● EXTRAIT:
▬▬▬▬▬▬
Disproportion et défaut de mise en garde en matière de cautionnement : les limites
De manière systématique, pour se défendre, les cautions font valoir les arguments tirés de la disproportion de l’engagement, ainsi que le manquement par le créancier à son obligation de mise en garde.
Il convient cependant de relever que ces moyens de défense comportent de nombreuses limites.
La disproportion est une question de fait soumise à l’appréciation souveraine des juges du fond (Civ. 1re, 4 mai 2012, n° 11-11.461) et il ne saurait être fait application d’un barème relatif à un taux d’endettement.
La Cour de cassation considère que l’engagement de caution conclu par une personne physique au profit d’un créancier professionnel ne doit pas être manifestement disproportionnés aux biens et revenus déclarés par la caution, dont le créancier, en l’absence d’anomalie apparente, n’a pas à vérifier l’exactitude (Com, 14 décembre 2010 : Bull. civ. IV n°198).
De même, la banque n’engage pas sa responsabilité lorsque le client lui a dissimulé sa situation réelle (Cass. 1e civ. 30-10-2007 n° 06-17.003 : BRDA 22/07 inf. 18) et elle n’a pas à rechercher si la situation réelle de l’emprunteur est différente de celle qui lui est présentée ; elle n’a pas à procéder à des investigations pour déterminer le niveau de l’endettement de l’emprunteur (CA Paris 09/11/1995, 8ème chambre B, RJDA 5/96 n°655 ; CA Versailles 27/05/2003 n°00-7545, première chambre, RJDA 12/03 n°1225).
Dès lors, et sauf anomalies apparentes, la banque peut considérer sur la base de déclarations erronées que le cautionnement ne présente aucun risque pour son cocontractant et n’engagera donc pas sa responsabilité contractuelle. (Cassation, Com, 10 mars 2015, n°13-15.867 + Cassation, 1Civile, 18 février 2015, n°13-26.265)
Si s’agissant des revenus escomptés de l’opération garantie, ils ne peuvent être pris en considération, la valeur des parts sociales détenues par la caution figure parmi les éléments de patrimoine permettant d’évaluer la disproportion de l’engagement.
En effet, dans un arrêt du 26 janvier 2016, la Cour de cassation rappelle que les parts sociales détenues par la caution de l’entreprise garantie et son compte courant d’associé font partie du patrimoine devant être pris en considération pour apprécier la proportionnalité de l’engagement de caution (Cass. com., 26 janv. 2016, n° 13-28378).
L’obligation de mise en garde a été initiée par la première chambre civile de la Cour de cassation (Cass. civ. 1ère, 12 juillet 2005, pourvoi n°03-10.921) et a été reconnue à plusieurs reprises par la jurisprudence par la suite.
L’obligation incombe à l’établissement bancaire lorsque la caution ne détient pas les compétences lui permettant de mesurer les risques encourus par son engagement, la jurisprudence estimant dans ce cas que la caution ne dispose pas d’un consentement suffisamment éclairé : la caution est dite « non avertie ».
▬▬▬▬▬▬
● DONNÉES FOURNIES:
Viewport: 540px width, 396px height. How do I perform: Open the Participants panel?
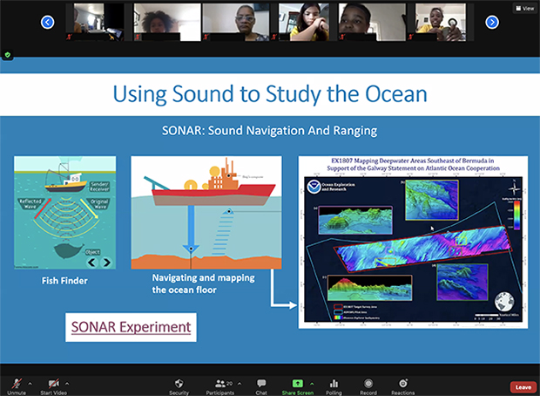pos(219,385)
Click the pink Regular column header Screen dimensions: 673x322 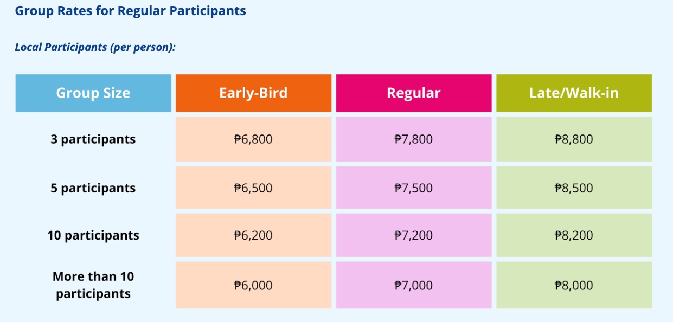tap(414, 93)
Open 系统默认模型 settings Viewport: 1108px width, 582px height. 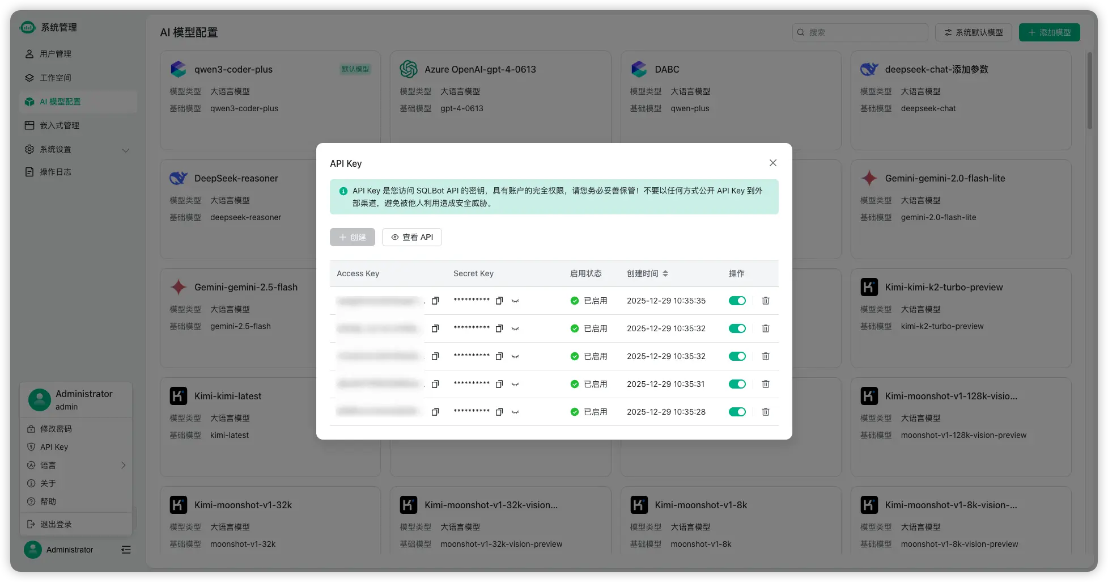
▬▬▬▬▬▬
● CONSIGNE 1:
Selon l'extrait sur le cautionnement, quelle formation de la Cour de cassation a initié l'obligation de mise en garde ?
● CONSIGNE 2:
Dans l'extrait sur le cautionnement, recopiez le passage commençant par « Disproportion et défaut » et allant jusqu'à « un taux d’endettement. », en substituant « tribunaux » à « juges du fond ».
● CONSIGNE 3:
Reprenez l'extrait sur le cautionnement là où il s'arrête et poursuivez-le.
Les données n'ont aucun rôle ici.

● RÉSULTAT FINAL 1:
La première chambre civile de la Cour de cassation.

● RÉSULTAT FINAL 2:
Disproportion et défaut de mise en garde en matière de cautionnement : les limites
De manière systématique, pour se défendre, les cautions font valoir les arguments tirés de la disproportion de l’engagement, ainsi que le manquement par le créancier à son obligation de mise en garde.
Il convient cependant de relever que ces moyens de défense comportent de nombreuses limites.
La disproportion est une question de fait soumise à l’appréciation souveraine des tribunaux (Civ. 1re, 4 mai 2012, n° 11-11.461) et il ne saurait être fait application d’un barème relatif à un taux d’endettement.

● RÉSULTAT FINAL 3:
La banque doit alors se renseigner, vérifier les capacités financières de la caution et évaluer le caractère excessif ou non de l’engagement eu égard aux facultés contributives de cette dernière.
Au contraire, si la caution est considérée comme « avertie », c’est-à-dire si elle dispose des compétences nécessaires et suffisantes pour évaluer les risques sur les concours consentis, l’établissement bancaire est dégagé de son obligation de mise en garde, sauf à démontrer pour la caution que la banque disposait d’informations qu’elle même aurait ignorées concernant sa situation financière (Cass. com., 13 février 2007, pourvoi n°04-19.727).
Or, récemment, la Cour de Cassation a rappelé que pesait sur le dirigeant d’une société une présomption de ce qu’il était une caution avertie. (Cass. com., 18 janvier 2017, n°15-12.723).
En outre il doit être rappelé que même si la caution devait être considérée comme profane, la Cour de cassation a considéré que le devoir de mise en garde n’était dû que si le crédit consenti a été manifestement excessif à raison des capacités financières de l’emprunteur. (Cass. Com. 19 novembre 2009 n° 08-13601 ; Cass. Civ.1 17 décembre 2009 n°08-11.866).
En d’autres termes la banque n’est pas tenue à un devoir de mise en garde en l’absence de risque caractérisé d’endettement né de l’octroi du prêt au moment de l’engagement de la caution (Cass. Com., 13 sept. 2016, n° 15-11.130).
Il sera rappelé qu’en en cas d’ouverture d’une procédure de sauvegarde, de redressement ou de liquidation judiciaire de leur débiteur, les banques ne sont pas responsables des préjudices causés du fait des concours consentis, (Code de Commerce art. L. 650-1, al. 1).
Enfin s’agissant de la sanction, le préjudice né du manquement par une banque à son obligation d’éclairer sur l’adéquation de l’opération proposée à la situation personnelle de son client s’analyse en une perte de chance de ne pas contracter, laquelle ne peut qu’être mesurée à la chance perdue et ne peut être égale à l’avantage qu’aurait procuré cette chance si elle s’était réalisée (cass.com,13 sept.2011, n°10-20.644 : Jurisdata n°2011-018739)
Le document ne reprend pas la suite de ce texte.